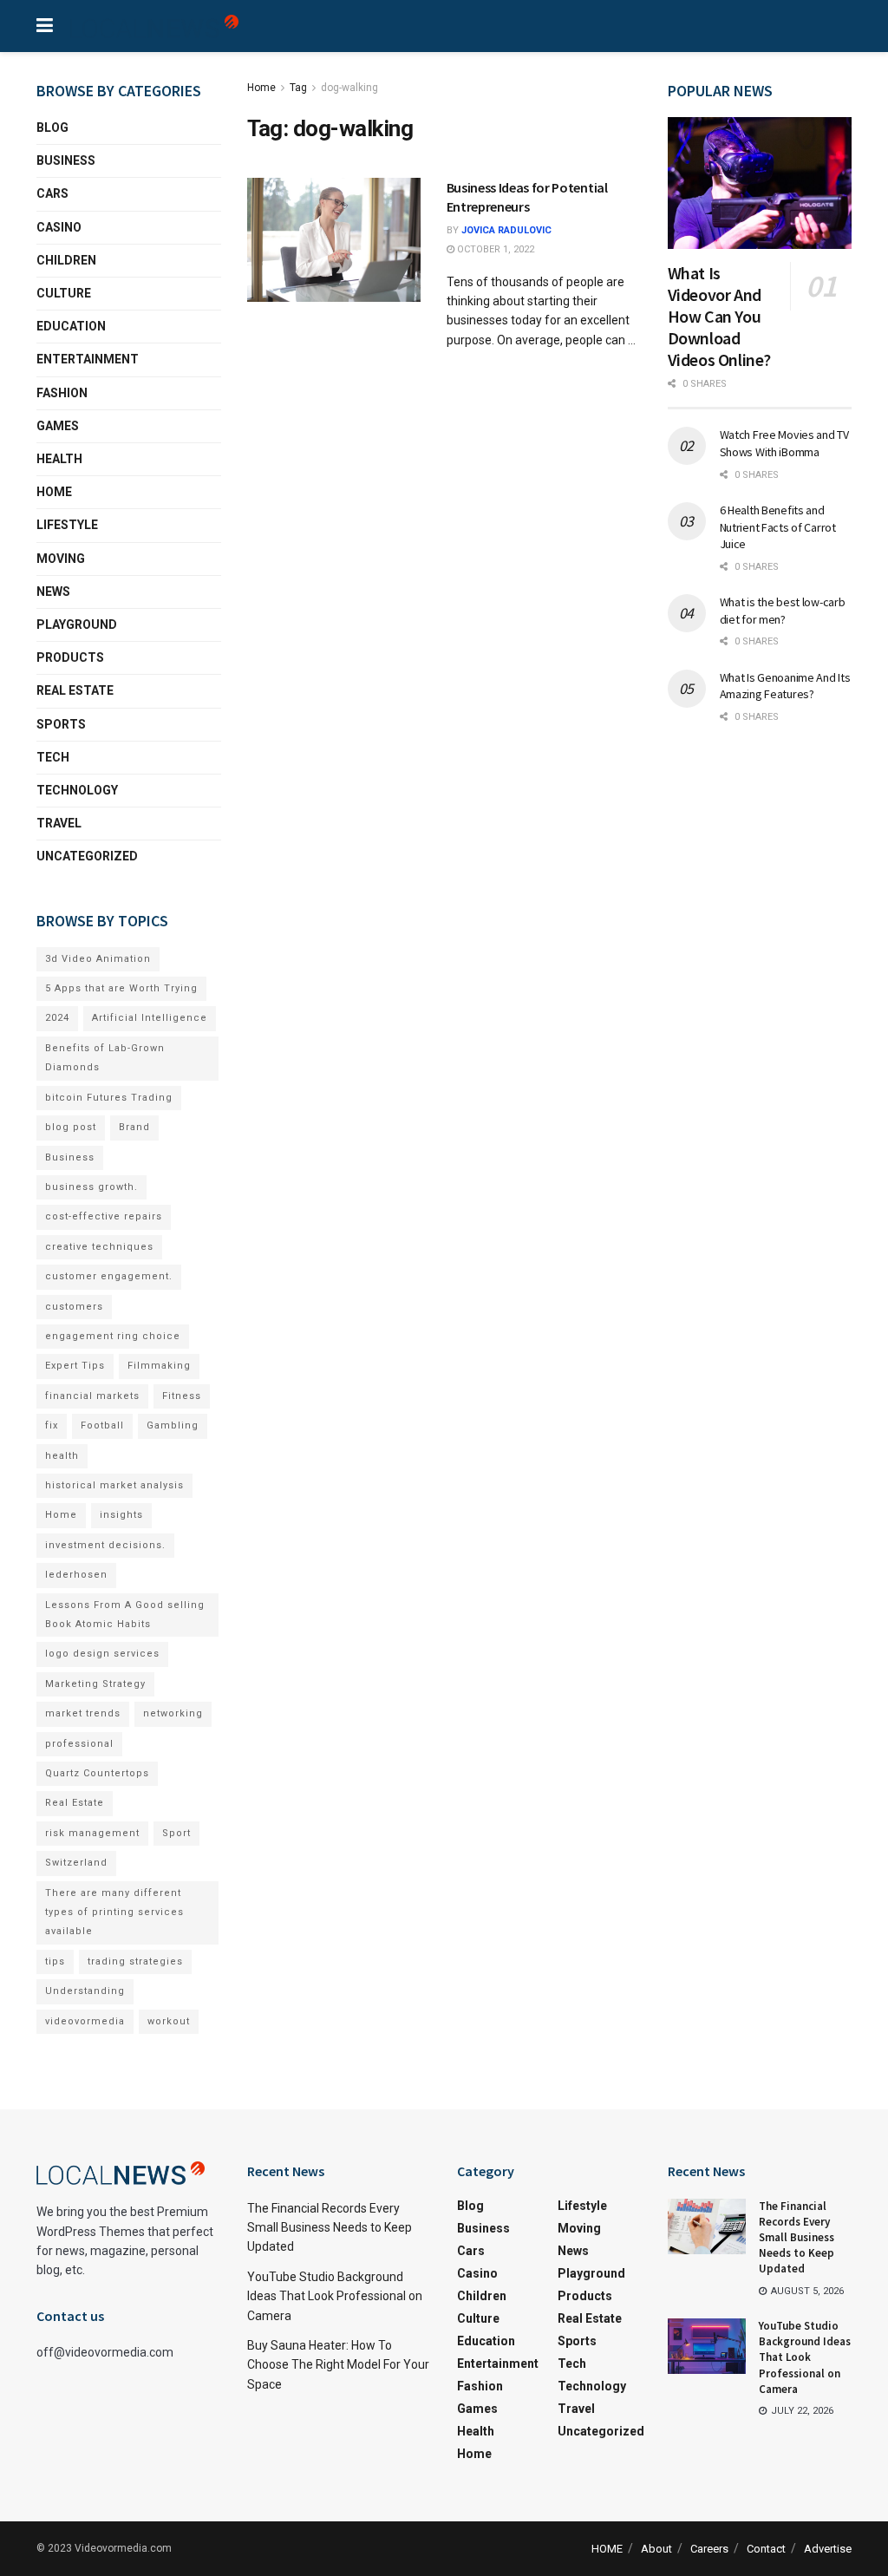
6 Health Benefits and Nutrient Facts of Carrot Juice (778, 527)
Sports (61, 724)
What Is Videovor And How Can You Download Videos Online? (719, 316)
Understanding (85, 1991)
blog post (70, 1127)
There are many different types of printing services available (114, 1912)
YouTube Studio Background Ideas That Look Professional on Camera (334, 2296)
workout (168, 2021)
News (53, 591)
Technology (77, 790)
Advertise (828, 2548)
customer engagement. (109, 1276)
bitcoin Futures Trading (109, 1097)
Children (66, 260)
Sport (176, 1833)
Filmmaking (159, 1365)
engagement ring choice (112, 1336)
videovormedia (85, 2021)
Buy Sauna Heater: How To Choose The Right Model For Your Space (338, 2364)
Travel (59, 823)
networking (173, 1713)
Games (57, 426)
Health (59, 459)
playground (76, 624)
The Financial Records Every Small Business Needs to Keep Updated (329, 2227)
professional (79, 1743)
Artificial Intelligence (149, 1017)
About (656, 2548)
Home (261, 88)
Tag (298, 88)
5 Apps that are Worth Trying (121, 988)
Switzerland (76, 1862)
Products (70, 657)
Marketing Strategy (95, 1684)
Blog (52, 127)
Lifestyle (67, 525)
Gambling (173, 1425)
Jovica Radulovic (506, 230)
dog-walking (349, 88)
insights (121, 1514)
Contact (766, 2548)
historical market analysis (114, 1485)
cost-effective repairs (103, 1216)
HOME (607, 2548)
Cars (52, 193)
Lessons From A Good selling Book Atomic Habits (125, 1614)
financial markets (92, 1396)
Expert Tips (75, 1365)
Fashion (62, 393)
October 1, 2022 (494, 249)
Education (71, 326)
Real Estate (75, 690)
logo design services (102, 1653)
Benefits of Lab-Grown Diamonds (105, 1058)
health (62, 1455)
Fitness (181, 1396)
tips (55, 1961)
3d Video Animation (98, 958)
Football (102, 1425)
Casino (59, 227)
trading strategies (135, 1961)
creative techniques (99, 1246)
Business (65, 160)
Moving (60, 559)
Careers (709, 2548)
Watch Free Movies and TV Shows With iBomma (784, 443)
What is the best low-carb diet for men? (783, 610)
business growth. (91, 1187)
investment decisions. (105, 1545)
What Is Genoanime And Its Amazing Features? (785, 686)
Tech (52, 757)
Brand (134, 1127)
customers (74, 1306)
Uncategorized (87, 856)
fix (51, 1425)
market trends (83, 1713)
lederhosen (76, 1574)
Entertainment (87, 359)
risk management (92, 1833)
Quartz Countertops (97, 1773)
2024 (57, 1017)
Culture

• Exercise aim: All lines from the beginning of the entries above to the line containing "networking (173, 1713)", inclusive, should be printed exactly, apart from the pictures.

• Task solution:
6 Health Benefits and Nutrient Facts of Carrot Juice (778, 527)
Sports (61, 724)
What Is Videovor And How Can You Download Videos Online? (719, 316)
Understanding (85, 1991)
blog post (70, 1127)
There are many different types of printing services available (114, 1912)
YouTube Studio Background Ideas That Look Professional on Camera (334, 2296)
workout (168, 2021)
News (53, 591)
Technology (77, 790)
Advertise (828, 2548)
customer engagement. (109, 1276)
bitcoin Futures Trading (109, 1097)
Children (66, 260)
Sport (176, 1833)
Filmmaking (159, 1365)
engagement ring choice (112, 1336)
videovormedia (85, 2021)
Buy Sauna Heater: How To Choose The Right Model For Your Space (338, 2364)
Travel (59, 823)
networking (173, 1713)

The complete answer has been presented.